BEGIN PROVIDED MATERIAL
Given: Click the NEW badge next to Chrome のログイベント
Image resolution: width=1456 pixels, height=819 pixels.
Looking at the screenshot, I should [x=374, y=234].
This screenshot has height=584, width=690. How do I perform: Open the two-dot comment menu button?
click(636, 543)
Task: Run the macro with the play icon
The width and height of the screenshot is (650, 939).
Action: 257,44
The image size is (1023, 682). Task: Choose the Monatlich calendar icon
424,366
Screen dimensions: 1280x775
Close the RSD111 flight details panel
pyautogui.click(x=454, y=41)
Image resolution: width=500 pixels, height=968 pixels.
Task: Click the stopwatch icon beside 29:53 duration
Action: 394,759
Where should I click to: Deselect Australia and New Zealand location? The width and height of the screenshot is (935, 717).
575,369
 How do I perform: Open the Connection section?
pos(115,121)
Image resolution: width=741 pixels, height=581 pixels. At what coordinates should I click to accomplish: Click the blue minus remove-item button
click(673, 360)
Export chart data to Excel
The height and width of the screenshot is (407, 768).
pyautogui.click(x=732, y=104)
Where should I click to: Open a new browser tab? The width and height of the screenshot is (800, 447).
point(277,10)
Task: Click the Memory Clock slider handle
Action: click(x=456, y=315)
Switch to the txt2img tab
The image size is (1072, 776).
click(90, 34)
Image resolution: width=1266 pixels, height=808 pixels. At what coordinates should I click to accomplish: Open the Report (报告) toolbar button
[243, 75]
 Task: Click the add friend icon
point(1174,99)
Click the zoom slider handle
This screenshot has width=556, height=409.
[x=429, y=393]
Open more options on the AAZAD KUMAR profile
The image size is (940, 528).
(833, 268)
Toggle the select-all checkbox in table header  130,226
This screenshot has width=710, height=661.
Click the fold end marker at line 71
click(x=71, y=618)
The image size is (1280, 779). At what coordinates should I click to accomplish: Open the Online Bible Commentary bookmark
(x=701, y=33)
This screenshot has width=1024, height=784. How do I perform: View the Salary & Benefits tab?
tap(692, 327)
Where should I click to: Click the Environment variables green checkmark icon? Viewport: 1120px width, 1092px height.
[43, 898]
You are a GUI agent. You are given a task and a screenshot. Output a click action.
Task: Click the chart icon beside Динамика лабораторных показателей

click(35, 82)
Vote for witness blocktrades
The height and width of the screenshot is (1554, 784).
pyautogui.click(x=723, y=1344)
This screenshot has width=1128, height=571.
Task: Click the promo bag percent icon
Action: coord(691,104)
END PROVIDED MATERIAL
▶ **PROMPT**:
From the line containing "The height and width of the screenshot is (1554, 784)." down to the final line of the data, write out every line exactly; both the first and last of these belong in your answer, and nothing else does.

▶ **COMPLETED TASK**:
The height and width of the screenshot is (1554, 784).
pyautogui.click(x=723, y=1344)
This screenshot has width=1128, height=571.
Task: Click the promo bag percent icon
Action: coord(691,104)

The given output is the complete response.